A self-taught musician, Allen didn’t begin playing drums until the age of 18 while working as a technician for a Nigerian radio station. Within nine months, he had embarked on a professional career as a drummer. Although Allen and Kuti had known each other since the early ’60s when they performed on the Nigerian music circuit with different bands, they only began playing American-style jazz together in 1964. Before long, they shifted to an African-influenced style of highlife jazz, which they continued to play for five years.
Forming Africa 70 in 1969, Allen and Kuti reached out to an international audience. A few months later, while touring North America for the first time, Allen was introduced to the music of James Brown, Max Roach, and Art Blakey. Despite critical acclaim, the group faced numerous obstacles, including financial difficulties, racial discrimination, and political oppression. Arrested during the first of a long series of government-sponsored raids of Black townships in 1974, Allen spent three days in jail. The following year, he released his first album as a leader, Progress. After performing his last show with Kuti and Africa 70 at the Berlin Jazz Festival in 1979, Allen continued to play with his group Lagos until immigrating to Europe in 1984. After temporarily living in London, he settled in France the following year and worked as a session drummer for such transplanted African musicians as Ray Lema and Manu DiBango, and released Never Expect Power Always (N.E.P.A.) in 1985.
Allen was largely inactive for the next decade, although he re-emerged in the late ’90s with a string of singles, culminating in the release of Home Cooking in 2002. Reissues of his ’70s solo albums started showing up around the same time, as well as Eager Hands and Restless Feet: The Best of Tony Allen, a summation of his post-Fela career. In 2004, a live album was released, and 2006 saw him return to his Afrobeat roots with Lagos No Shaking, which was recorded in the Nigerian city itself.
That same year, Allen co-founded the British alternative rock outfit the Good, the Bad & the Queen alongside Paul Simonon (the Clash), Simon Tong (the Verve), and Damon Albarn (Blur) and released a well-received eponymous album under the moniker in 2007, followed in 2009 by an all-new collection of Afrobeat material called Secret Agent, as well as Inspiration Information, Vol. 4 with Jimi Tenor. He also guested on Zap Mama’s full-lengths Supermoon and ReCreation.

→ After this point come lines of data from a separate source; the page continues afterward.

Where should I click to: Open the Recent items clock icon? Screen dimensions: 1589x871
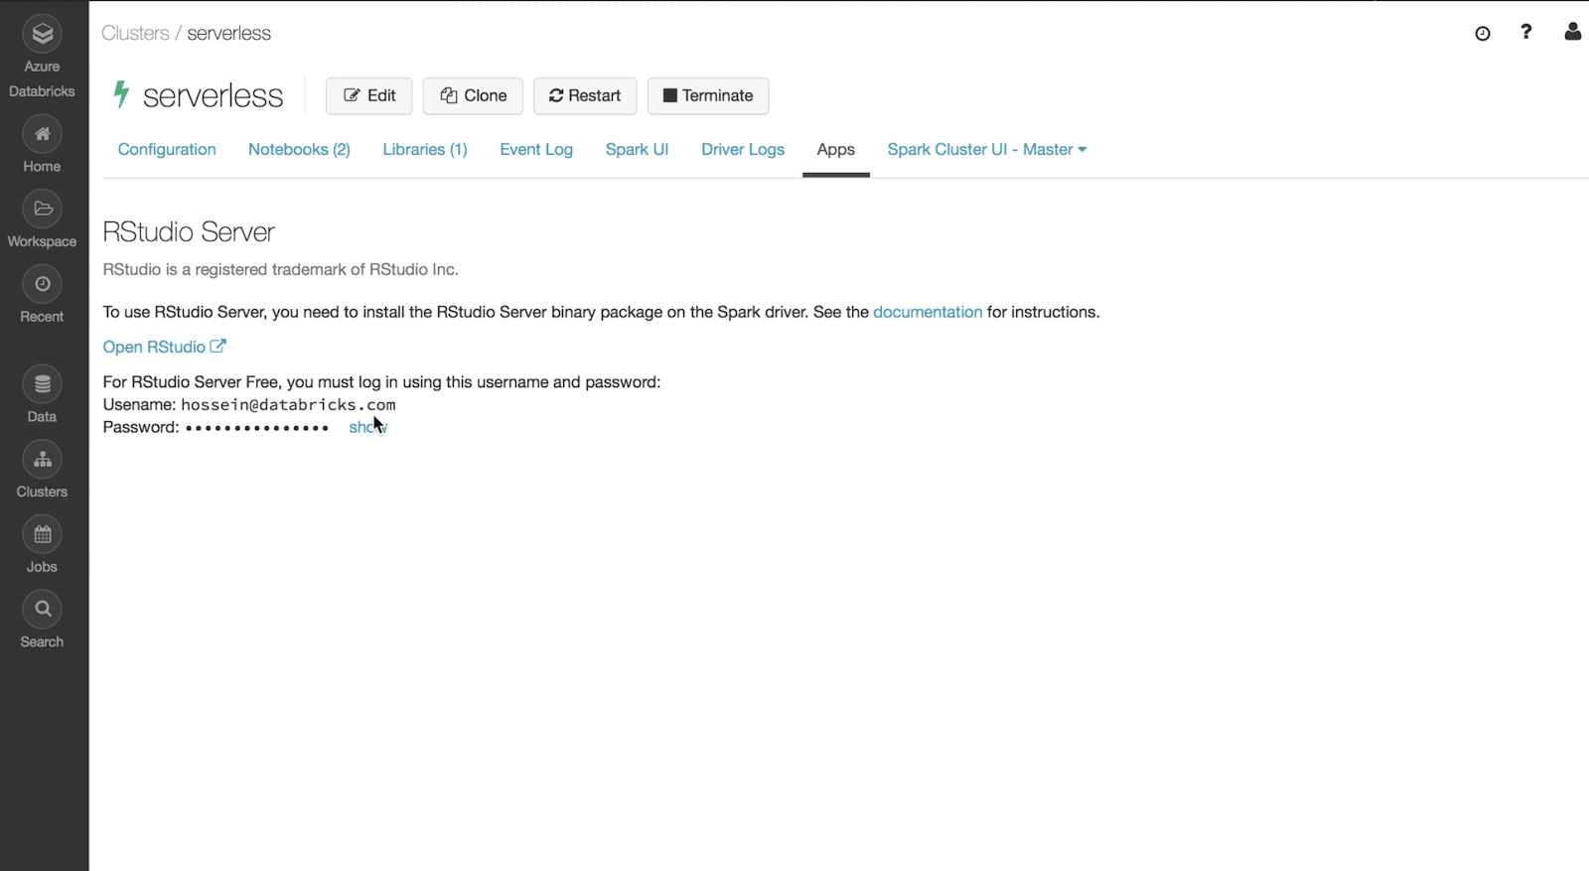[42, 285]
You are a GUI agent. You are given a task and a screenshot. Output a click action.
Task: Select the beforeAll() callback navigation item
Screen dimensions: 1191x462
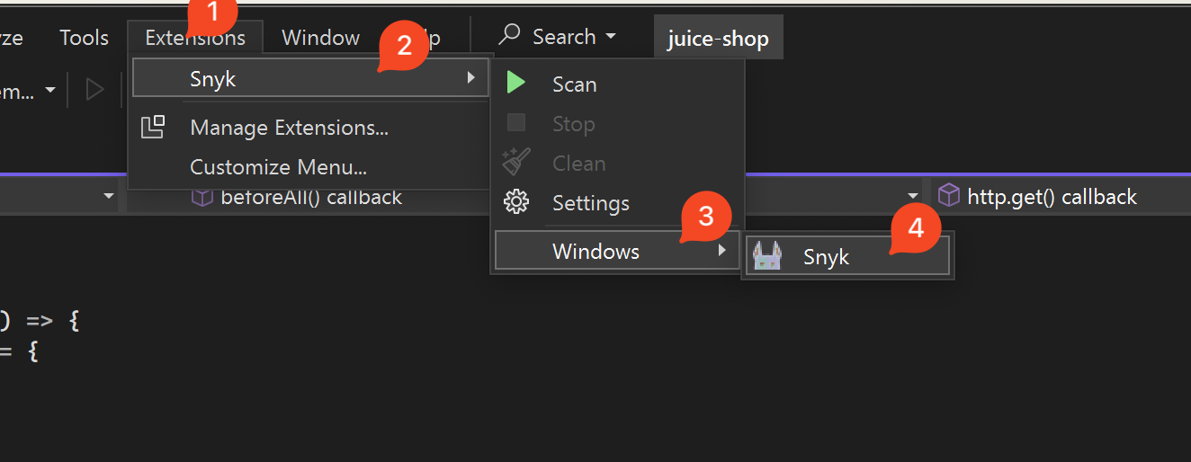point(310,197)
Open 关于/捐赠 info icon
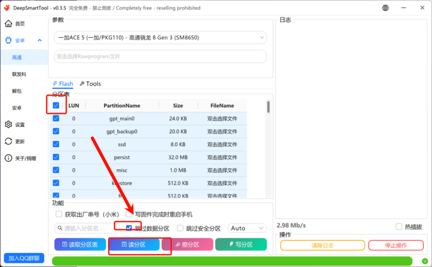432x267 pixels. [x=8, y=158]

In 2010, the Black Voices album was remastered and released in unedited session form under the title Black Voices Re-Visited. Allen further collaborated with Albarn and Red Hot Chili Peppers bassist Flea in the band Rocket Juice & the Moon. They released a self-titled album in 2013. He returned to recording solo in 2014 with French trio the Jazz Bastards. The results, Film of Life, featured guest appearances by Albarn, American-born Nigerian singer Kuku, and the renowned vocal ensemble Adunni and Nefertiti. It was released by Jazz Village in October 2014 and landed in the Top Five of the World Music Albums chart.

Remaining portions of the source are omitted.